____ Materials provided

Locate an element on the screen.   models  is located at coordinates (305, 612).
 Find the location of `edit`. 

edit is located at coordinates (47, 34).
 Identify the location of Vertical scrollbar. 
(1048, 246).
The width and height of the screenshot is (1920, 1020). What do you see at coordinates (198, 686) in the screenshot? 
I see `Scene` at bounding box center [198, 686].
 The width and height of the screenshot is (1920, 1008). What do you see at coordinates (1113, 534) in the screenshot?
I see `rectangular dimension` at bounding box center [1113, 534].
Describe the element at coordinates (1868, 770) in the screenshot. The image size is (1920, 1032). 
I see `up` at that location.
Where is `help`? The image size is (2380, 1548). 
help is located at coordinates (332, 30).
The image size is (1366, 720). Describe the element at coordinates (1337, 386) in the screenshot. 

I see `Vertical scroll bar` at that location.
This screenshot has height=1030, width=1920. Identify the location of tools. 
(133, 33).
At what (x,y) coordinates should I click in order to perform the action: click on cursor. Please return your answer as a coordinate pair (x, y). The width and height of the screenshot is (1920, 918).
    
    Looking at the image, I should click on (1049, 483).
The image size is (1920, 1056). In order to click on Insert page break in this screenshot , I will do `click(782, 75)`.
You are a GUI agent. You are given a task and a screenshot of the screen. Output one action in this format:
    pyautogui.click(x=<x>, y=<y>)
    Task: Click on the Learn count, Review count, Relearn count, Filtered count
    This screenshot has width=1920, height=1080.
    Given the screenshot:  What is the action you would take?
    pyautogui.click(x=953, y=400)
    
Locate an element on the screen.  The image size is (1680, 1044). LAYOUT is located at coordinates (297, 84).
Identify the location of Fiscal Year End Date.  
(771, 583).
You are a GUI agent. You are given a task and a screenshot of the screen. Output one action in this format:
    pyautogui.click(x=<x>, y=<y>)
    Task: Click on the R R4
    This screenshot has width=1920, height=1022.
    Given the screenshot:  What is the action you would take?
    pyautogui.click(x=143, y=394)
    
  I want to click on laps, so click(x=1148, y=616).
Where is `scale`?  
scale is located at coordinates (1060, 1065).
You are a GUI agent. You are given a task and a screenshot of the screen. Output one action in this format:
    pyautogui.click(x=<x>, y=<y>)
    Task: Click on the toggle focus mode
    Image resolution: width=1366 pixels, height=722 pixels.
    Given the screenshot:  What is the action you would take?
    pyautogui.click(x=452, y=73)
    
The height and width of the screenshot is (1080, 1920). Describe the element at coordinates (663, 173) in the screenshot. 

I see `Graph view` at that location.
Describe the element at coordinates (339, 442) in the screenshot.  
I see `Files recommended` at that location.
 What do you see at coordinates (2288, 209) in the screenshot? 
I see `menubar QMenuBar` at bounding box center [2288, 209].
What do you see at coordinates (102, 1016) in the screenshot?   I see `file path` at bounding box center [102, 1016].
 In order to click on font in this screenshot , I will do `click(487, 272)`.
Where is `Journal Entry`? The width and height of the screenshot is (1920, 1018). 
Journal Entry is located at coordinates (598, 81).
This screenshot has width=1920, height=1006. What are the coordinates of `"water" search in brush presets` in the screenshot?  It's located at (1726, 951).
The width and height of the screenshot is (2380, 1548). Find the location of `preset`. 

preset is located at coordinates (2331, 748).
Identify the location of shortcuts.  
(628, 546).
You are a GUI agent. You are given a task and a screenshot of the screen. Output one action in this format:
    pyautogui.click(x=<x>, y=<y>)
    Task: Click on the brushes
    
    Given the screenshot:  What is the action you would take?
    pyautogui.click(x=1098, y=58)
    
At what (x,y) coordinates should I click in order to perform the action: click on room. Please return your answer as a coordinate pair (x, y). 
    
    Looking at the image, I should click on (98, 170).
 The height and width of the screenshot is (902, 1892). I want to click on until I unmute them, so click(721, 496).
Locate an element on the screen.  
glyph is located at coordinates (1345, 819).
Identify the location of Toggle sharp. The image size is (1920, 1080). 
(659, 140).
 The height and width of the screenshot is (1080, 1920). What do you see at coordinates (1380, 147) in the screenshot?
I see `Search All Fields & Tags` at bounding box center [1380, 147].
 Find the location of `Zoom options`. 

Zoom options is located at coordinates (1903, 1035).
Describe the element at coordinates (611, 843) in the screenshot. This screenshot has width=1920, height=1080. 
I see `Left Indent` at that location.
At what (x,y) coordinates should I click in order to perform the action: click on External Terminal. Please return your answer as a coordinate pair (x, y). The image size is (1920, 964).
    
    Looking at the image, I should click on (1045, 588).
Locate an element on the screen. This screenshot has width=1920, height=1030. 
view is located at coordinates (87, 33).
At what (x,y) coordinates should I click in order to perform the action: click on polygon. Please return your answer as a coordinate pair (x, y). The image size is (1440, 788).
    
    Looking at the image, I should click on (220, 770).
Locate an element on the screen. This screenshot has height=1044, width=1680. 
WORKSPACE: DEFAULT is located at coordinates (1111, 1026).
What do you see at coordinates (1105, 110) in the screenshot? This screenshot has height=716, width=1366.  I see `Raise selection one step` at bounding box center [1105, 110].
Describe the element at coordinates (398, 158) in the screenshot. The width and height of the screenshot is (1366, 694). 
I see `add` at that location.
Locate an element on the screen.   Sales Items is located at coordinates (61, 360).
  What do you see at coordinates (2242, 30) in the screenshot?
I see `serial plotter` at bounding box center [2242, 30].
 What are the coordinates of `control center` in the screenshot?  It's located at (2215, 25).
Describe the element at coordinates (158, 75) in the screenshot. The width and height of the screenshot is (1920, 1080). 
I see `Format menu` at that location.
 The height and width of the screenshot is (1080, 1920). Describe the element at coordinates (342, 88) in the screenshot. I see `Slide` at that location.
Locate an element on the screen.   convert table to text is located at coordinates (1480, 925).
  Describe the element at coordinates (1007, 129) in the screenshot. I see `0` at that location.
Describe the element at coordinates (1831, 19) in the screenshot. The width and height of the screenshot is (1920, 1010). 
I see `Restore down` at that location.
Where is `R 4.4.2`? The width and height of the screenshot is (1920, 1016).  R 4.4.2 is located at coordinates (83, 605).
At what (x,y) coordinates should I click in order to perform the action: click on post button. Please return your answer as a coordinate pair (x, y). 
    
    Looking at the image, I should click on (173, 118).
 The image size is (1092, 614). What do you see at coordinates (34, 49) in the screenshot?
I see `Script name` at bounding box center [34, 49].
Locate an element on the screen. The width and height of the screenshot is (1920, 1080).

________

> [Instructions for the task]: Write out the lines of the data above exactly, beginning with the line that contains "What do you see at coordinates (2288, 209)" and continuing through the line that contains "center [1380, 147].".

> [Problem solution]:
 What do you see at coordinates (2288, 209) in the screenshot? 
I see `menubar QMenuBar` at bounding box center [2288, 209].
What do you see at coordinates (102, 1016) in the screenshot?   I see `file path` at bounding box center [102, 1016].
 In order to click on font in this screenshot , I will do `click(487, 272)`.
Where is `Journal Entry`? The width and height of the screenshot is (1920, 1018). 
Journal Entry is located at coordinates (598, 81).
This screenshot has width=1920, height=1006. What are the coordinates of `"water" search in brush presets` in the screenshot?  It's located at (1726, 951).
The width and height of the screenshot is (2380, 1548). Find the location of `preset`. 

preset is located at coordinates (2331, 748).
Identify the location of shortcuts.  
(628, 546).
You are a GUI agent. You are given a task and a screenshot of the screen. Output one action in this format:
    pyautogui.click(x=<x>, y=<y>)
    Task: Click on the brushes
    
    Given the screenshot:  What is the action you would take?
    pyautogui.click(x=1098, y=58)
    
At what (x,y) coordinates should I click in order to perform the action: click on room. Please return your answer as a coordinate pair (x, y). 
    
    Looking at the image, I should click on (98, 170).
 The height and width of the screenshot is (902, 1892). I want to click on until I unmute them, so click(721, 496).
Locate an element on the screen.  
glyph is located at coordinates (1345, 819).
Identify the location of Toggle sharp. The image size is (1920, 1080). 
(659, 140).
 The height and width of the screenshot is (1080, 1920). What do you see at coordinates (1380, 147) in the screenshot?
I see `Search All Fields & Tags` at bounding box center [1380, 147].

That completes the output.